Nun, ich habe da etwas Zeit, und einige andere Übersetzungen gehen vor. Ich verkneife es mir heute, weiter in die Poesiegeschichte der Inaugurationen einzudringen, obwohl es da genug zu erzählen gäbe. Weil ich gestern über John F. Kennedy und Robert Frost und deren „Goldenes Zeitalter von Poesie und Macht“ schrieb, sei wenigstens nicht verschwiegen, dass es poetische Opposition gegen Frosts mit „vaguely realizing westward“ angedeuteten Suprematismus gegenüber der indigenen Bevölkerung gab. Der Dichter Paul Muldoon bezog sich auf Frost, als er in seinem Gedicht einen amerikanischen Ureinwohner (solche kommen bei Frost nicht vor) sprechen ließ, der als Geschenk von den „westward“ drängenden Engländen sechs Angelhaken und zwei Decken entgegennahm, „bestickt mit Pocken“. Der Dichter Michael Robbins gehörte zu einigen Poeten, die der Webdienstleister Yahoo aufforderte, zu Obamas zweiter Inauguration 2012 etwas beizusteueren. „Drone Vaguely Realizing Eastward“ nannte er sein Gedicht, mit deutlicher Geste gegen Frost und mit wütender Kritik an Obamas rechtsverachtender Drohnenkriegspraxis.

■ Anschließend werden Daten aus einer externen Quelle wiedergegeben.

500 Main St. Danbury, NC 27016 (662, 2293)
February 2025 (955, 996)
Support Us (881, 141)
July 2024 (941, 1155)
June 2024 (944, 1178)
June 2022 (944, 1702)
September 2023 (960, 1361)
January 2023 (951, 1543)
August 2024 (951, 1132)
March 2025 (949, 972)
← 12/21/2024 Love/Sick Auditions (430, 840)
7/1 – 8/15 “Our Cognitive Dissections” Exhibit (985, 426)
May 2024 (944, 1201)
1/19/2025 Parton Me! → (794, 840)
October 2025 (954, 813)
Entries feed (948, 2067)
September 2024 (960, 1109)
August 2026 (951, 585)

Dies alles, die räudige Kritik und die festliche Bekennerfreude zeigen, wie es um die amerikanischen Selbstheilungskräfte steht. Aber wir befinden uns hier noch im Bereich der Soft Power. Die Formatfüllung des gefüllten Orangutans mit dem Orangenteint ist gewichen, die Luft ist draußen, das Twitterfenster von @realdonaldtrump bleckt öd und leer aus dem Tweetdeck heraus.

Nicht, dass ich den Verlust beweinen würde, denn die Verwüstungen, die der Mann angerichtet hat, sind nicht so schnell aus der Welt zu schaffen. Die Schlüsselfrage für Selbstheilung nicht nur der amerikanischen Gesellschaft lautet: wird man ihn zur Verantwortung ziehen können?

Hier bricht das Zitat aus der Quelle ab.